First Deputy Speaker of the People's Assembly of Syria
- Incumbent
- Assumed office 12 July 2026
- President: Ahmed al-Sharaa
- Speaker: Abdul Hamid al-Awak

Member of the People's Assembly
- Incumbent
- Assumed office 12 July 2026
- Constituency: Jisr ash-Shughur

President of the General Shura Council of the Syrian Salvation Government
- In office 24 April 2020 – 10 December 2024
- Leader: Ahmed al-Sharaa
- Preceded by: Bassam al-Sahyouni
- Succeeded by: Position abolished

Head of the Government's Health Committee of the Syrian Salvation Government
- In office 2019 – 24 April 2020
- Leader: Ahmed al-Sharaa
- Prime Minister: Ali Keda Mohammed al-Bashir
- Preceded by: Office established
- Succeeded by: Unknown

Personal details
- Born: 1977 (age 48–49) Jisr ash-Shughur, Syria
- Party: Independent (since 2025)
- Other political affiliations: Hay'at Tahrir al-Sham (2017–2025)
- Profession: Pharmacist, Politician

= Mustafa al-Mousa =

Syrian pharmacist and politician (born 1977)
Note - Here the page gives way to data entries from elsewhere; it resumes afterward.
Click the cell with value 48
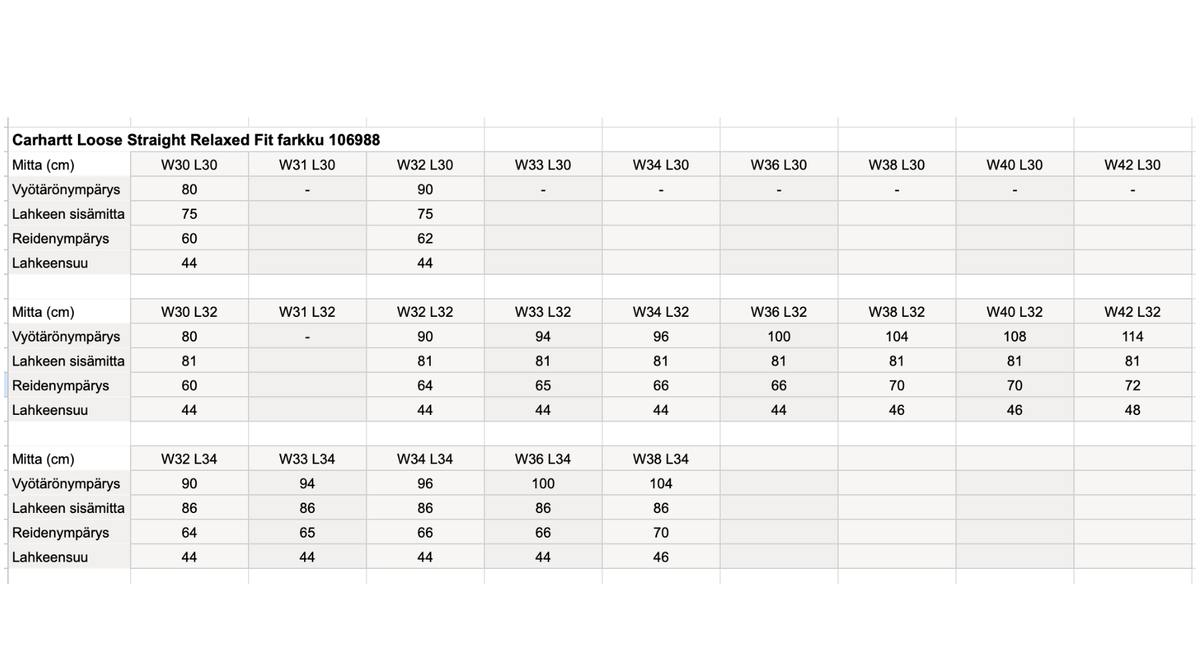This screenshot has height=667, width=1200. click(x=1132, y=410)
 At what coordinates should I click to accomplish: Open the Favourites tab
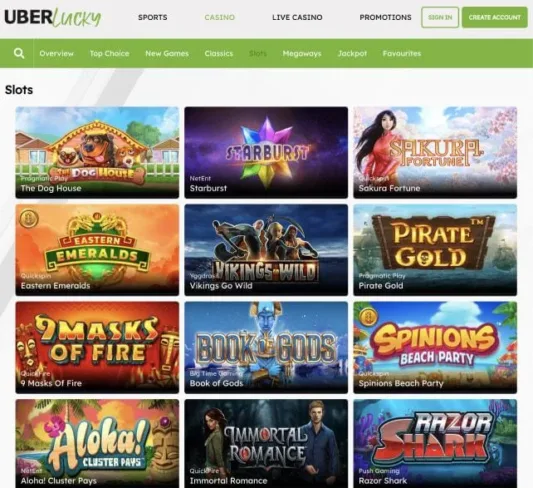(402, 53)
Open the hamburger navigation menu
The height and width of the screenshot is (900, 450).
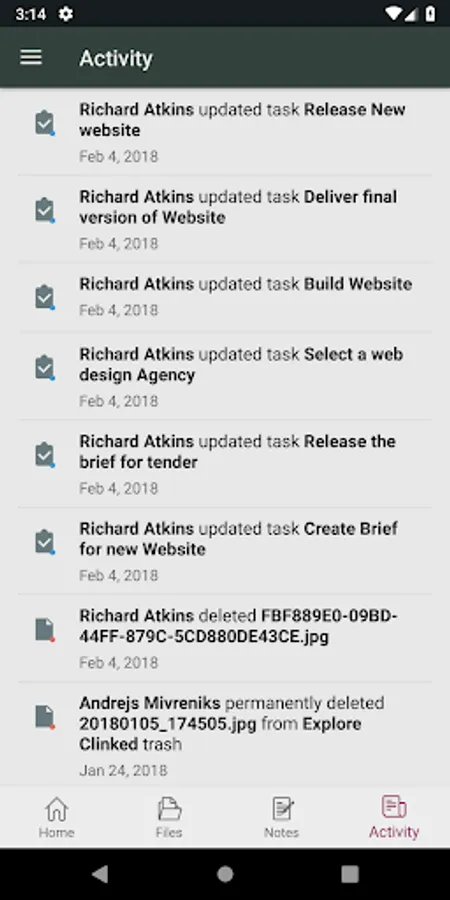(x=31, y=57)
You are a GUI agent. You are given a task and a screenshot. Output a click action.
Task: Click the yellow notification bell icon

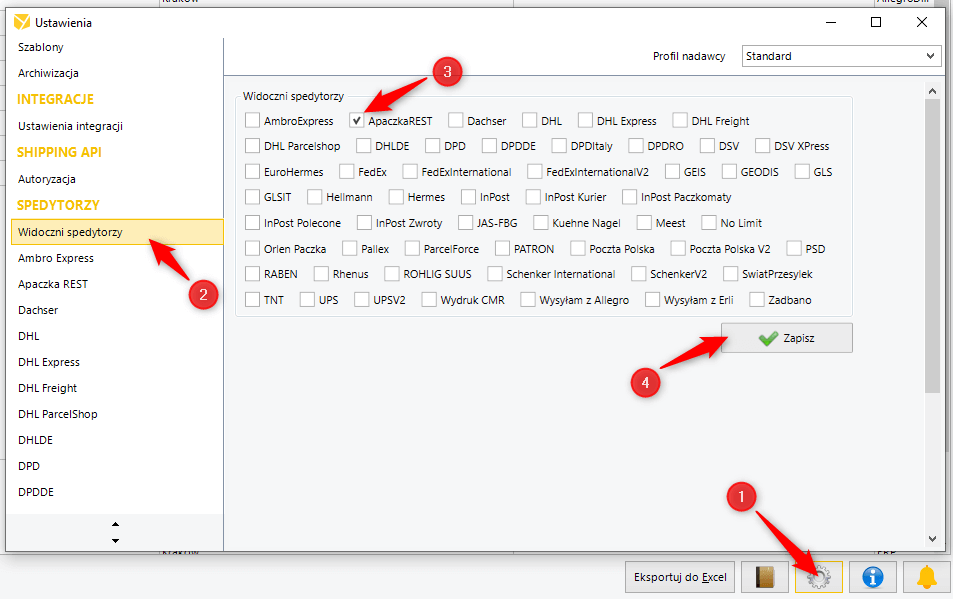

Mustafa al-Mousa (مصطفى الموسى) is a Syrian politician and pharmacist who has served as the First Deputy Speaker of the People's Assembly of Syria since 12 July 2026, serving alongside Madonna Suhail Bishara. Prior, he served as the President of the General Shura Council in the Syrian Salvation Government from 24 April 2020 until 10 December 2024, alongside serving as the head of its health committee.

== Early life ==
al-Mousa was born sometime in 1977, in Jisr ash-Shughur.

== Career ==

=== President of the General Shura Council ===
On April 24, 2020, al-Mousa was elected to lead the Syrian Salvation Government as the President of the General Shura Council, serving as such until 10 December 2024, two days after the fall of the Assad regime. Following the collapse of the Assad regime, he was also appointed to the preparatory committee for Syrian National Dialogue Conference.

=== Member of the People's Assembly ===
al-Mousa was elected as a member of the People's Assembly in the 2025–26 Syrian parliamentary election, representing Jisr-ash-Shughur.

==== First Deputy Speaker of the People's Assembly ====
On July 12, 2026, during the inaugural session of the 23rd People's Assembly, al-Mousa was elected as one out of two deputy speakers of the People's Assembly, serving alongside Madonna Suhail Bishara.